B.11 HTML entities in URLs

  • CommonMark §6.3: entity references inside link destinations are decoded before output.
  • MdFlow §7.6: no entity decoding in URLs. Raw bytes only (plus the percent-decoding described in §10.3.1.1 for evasion resistance).
  • Rationale: Safety & predictability.

B.12 Tab expansion

  • CommonMark §2.2: tabs are expanded to 4-column stops in all contexts.
  • MdFlow §4.4.1: tab expansion applies only at block-start contexts (indent determination). Tabs elsewhere are preserved.
  • Rationale: Simplification; tabs inside text are rare and expansion affects only visual layout.

B.13 Unicode case folding

  • CommonMark §2.2: no general case folding of markdown syntax.
  • MdFlow: identical — no Unicode case folding of markdown syntax. Noted here for explicit parity.

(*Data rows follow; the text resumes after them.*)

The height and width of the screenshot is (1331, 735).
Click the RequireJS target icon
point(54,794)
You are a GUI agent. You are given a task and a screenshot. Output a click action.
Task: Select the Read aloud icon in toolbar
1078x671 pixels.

B.14 Minor formatting divergences

The following are cosmetic, not semantic:

  • MdFlow canonical HTML uses double-quoted attributes; CommonMark's reference also uses double quotes — parity.
  • MdFlow does not emit a trailing newline after block elements; CommonMark dingus does. Canonical form is normalized for vector comparison.

B.15 Not a divergence: custom elements

MdFlow's md-* custom elements are a capability not present in CommonMark, not a divergence. See §8.

B.16 Not a divergence: streaming

MdFlow's streaming model is additive over CommonMark's batch model. Class S implementations can always answer "what would a CommonMark parser produce for the full input?" by implementing Class B atop them.